Adam Okninski, Jan Kindracki and Piotr Wolanski
Today’s modern liquid propellant rocket engines have a very complicated structure. They cannot be arbitrarily downsized, ensuring efficient propellants’ mixing and combustion…
Abstract
Purpose
Today’s modern liquid propellant rocket engines have a very complicated structure. They cannot be arbitrarily downsized, ensuring efficient propellants’ mixing and combustion. Moreover, the thermodynamic cycle’s efficiency is relatively low. Utilizing detonation instead of deflagration could lead to a significant reduction of engine chamber dimensions and mass. Nowadays, laboratory research is conducted in the field of rotating detonation engine (RDE) testing worldwide. The aim of this paper is to cover the design of a flight demonstrator utilizing rocket RDE technology.
Design/methodology/approach
It presents the key project iterations made during the design of the gaseous oxygen and methane-propelled rocket. One of the main goals was to develop a rocket that could be fully recoverable. The recovery module uses a parachute assembly. The paper describes the rocket’s main subsystems. Moreover, vehicle visualizations are presented. Simple performance estimations are also shown.
Findings
This paper shows that the development of a small, open-structure, rocket RDE-powered vehicle is feasible.

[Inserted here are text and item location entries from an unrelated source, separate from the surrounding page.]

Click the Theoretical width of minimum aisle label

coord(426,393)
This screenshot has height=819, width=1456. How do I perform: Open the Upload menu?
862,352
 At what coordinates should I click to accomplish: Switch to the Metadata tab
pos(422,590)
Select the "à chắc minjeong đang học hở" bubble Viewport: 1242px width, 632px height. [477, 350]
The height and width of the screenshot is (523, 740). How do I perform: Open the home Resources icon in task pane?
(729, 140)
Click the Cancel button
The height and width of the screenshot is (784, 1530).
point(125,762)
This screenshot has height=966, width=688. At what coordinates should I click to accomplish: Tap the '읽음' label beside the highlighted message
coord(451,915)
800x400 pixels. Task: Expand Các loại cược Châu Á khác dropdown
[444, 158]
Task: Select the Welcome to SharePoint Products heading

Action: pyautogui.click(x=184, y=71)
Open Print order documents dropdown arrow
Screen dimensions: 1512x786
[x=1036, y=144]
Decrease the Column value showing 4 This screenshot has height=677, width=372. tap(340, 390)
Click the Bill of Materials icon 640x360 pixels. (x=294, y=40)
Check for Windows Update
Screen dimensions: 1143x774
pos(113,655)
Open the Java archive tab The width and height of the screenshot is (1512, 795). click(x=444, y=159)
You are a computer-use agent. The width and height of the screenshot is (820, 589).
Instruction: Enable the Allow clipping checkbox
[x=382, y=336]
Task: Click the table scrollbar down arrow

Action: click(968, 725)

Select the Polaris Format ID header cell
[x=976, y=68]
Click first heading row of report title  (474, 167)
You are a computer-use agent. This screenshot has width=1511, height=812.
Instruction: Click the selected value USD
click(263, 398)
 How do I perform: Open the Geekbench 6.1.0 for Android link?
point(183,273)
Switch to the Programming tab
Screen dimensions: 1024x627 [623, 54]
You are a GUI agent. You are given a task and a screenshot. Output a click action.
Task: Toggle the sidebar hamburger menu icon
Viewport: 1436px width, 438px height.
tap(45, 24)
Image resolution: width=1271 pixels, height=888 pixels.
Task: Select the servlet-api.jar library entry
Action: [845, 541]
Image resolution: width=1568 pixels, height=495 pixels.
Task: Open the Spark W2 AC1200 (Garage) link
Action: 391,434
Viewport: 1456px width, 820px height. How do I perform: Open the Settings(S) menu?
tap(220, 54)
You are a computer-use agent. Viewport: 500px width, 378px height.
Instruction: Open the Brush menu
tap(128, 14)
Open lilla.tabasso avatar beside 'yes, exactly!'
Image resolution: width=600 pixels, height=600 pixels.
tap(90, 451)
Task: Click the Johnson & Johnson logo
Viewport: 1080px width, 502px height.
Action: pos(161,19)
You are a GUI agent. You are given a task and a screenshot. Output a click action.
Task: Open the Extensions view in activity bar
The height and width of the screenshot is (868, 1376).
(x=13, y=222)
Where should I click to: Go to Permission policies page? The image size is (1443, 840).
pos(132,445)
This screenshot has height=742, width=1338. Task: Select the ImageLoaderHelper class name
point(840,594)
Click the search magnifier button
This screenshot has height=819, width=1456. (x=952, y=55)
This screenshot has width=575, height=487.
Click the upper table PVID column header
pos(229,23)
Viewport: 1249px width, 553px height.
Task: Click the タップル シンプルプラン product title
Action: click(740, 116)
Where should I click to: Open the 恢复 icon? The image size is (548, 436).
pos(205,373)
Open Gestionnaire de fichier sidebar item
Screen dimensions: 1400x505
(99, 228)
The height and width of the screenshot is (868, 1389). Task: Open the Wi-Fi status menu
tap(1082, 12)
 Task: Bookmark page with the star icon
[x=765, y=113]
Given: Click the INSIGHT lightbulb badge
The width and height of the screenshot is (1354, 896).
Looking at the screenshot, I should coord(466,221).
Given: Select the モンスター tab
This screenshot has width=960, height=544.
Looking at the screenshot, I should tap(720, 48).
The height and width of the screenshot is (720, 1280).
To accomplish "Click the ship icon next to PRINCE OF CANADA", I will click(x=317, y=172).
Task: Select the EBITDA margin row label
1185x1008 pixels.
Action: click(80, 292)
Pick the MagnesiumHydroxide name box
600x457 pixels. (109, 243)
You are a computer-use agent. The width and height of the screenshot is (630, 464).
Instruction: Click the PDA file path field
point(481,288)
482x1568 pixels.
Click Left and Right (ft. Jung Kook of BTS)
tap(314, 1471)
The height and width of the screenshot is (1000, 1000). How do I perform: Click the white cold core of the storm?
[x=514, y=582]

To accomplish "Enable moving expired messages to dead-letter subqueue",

Research limitations/implications
Flight propulsion system experimentation is on-going. However, first tests were conducted with lower propellant feeding pressures than required for the first launch.
Practical implications
Importantly, the vehicle can be a test platform for a variety of technologies. The rocket’s possible further development, including educational use, is proposed.
Originality/value
Up-to-date, no information about any flying vehicles using RDE propulsion systems can be found. If successful in-flight experimentation was conducted, it would be a major milestone in the development of next-generation propulsion systems.